La transition énergétique dans laquelle sont engagés l’ensemble des pays de la planète doit nous conduire, à l’horizon 2050, à une économie décarbonée. Pour cela, il faut développer des moyens de production et de stockage d’énergie décarbonées. Des chercheurs cherchent, partout dans le monde, à développer des technologies innovantes pour produire de l’énergie la plus décarbonée possible.
Parmi les solutions existantes, l’hydrogène, qui n’existe pas tel quel sur Terre, fait l’objet de nombreuses recherches. Pour en produire, on utilise aujourd’hui très massivement le vaporeformage, qui consomme du méthane, pour produire de l’hydrogène et du dioxyde de carbone : un procédé économiquement intéressant mais écologiquement inefficace pour réduire la concentration atmosphérique de gaz à effet de serre.

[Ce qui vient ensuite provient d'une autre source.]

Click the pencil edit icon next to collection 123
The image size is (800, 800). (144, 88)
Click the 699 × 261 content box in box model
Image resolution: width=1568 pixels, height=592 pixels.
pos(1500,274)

Une équipe du CNRS, dirigée par Charles Cornet, professeur des Universités à l’Institut fonctions optiques pour les technologies de l’information (Institut FOTON, CNRS/INSA Rennes/Université Rennes 1), développe une photo-électrode pour produire, à partir d’énergie solaire, de l’hydrogène par électrolyse. Ces travaux sont menés en étroite collaboration avec des chercheurs de l’Institut des Sciences Chimiques de Rennes (ISCR-CNRS). A l’heure où l’Etat et les acteurs privés investissent beaucoup pour développer des méthodes de production massive d’hydrogène décarboné, il s’agit pour Charles Cornet et son équipe de montrer que leur procédé peut produire de l’hydrogène, de manière décarbonée, et à un prix compétitif pour être économiquement viable.
Charles Cornet a répondu aux questions des Techniques de l’Ingénieur.
Techniques de l’Ingénieur : Quelles sont les solutions permettant aujourd’hui de produire de l’hydrogène ?
Charles Cornet : L’hydrogène n’est pas disponible sur Terre, il faut le produire. Deux voies principales existent pour cela. D’abord l’électrolyse de l’eau, que tous les collégiens connaissent. Le principe consiste à plonger deux électrodes dans un bac d’eau : on fait passer dans ce bac un courant électrique qui va venir casser les molécules d’eau et séparer l’hydrogène et l’oxygène. La problématique aujourd’hui par rapport à l’électrolyse est l’origine de l’énergie nécessaire à la réaction chimique : selon que cette énergie est carbonée ou décarbonée, le processus de production de l’hydrogène est plus ou moins pertinent, écologiquement parlant.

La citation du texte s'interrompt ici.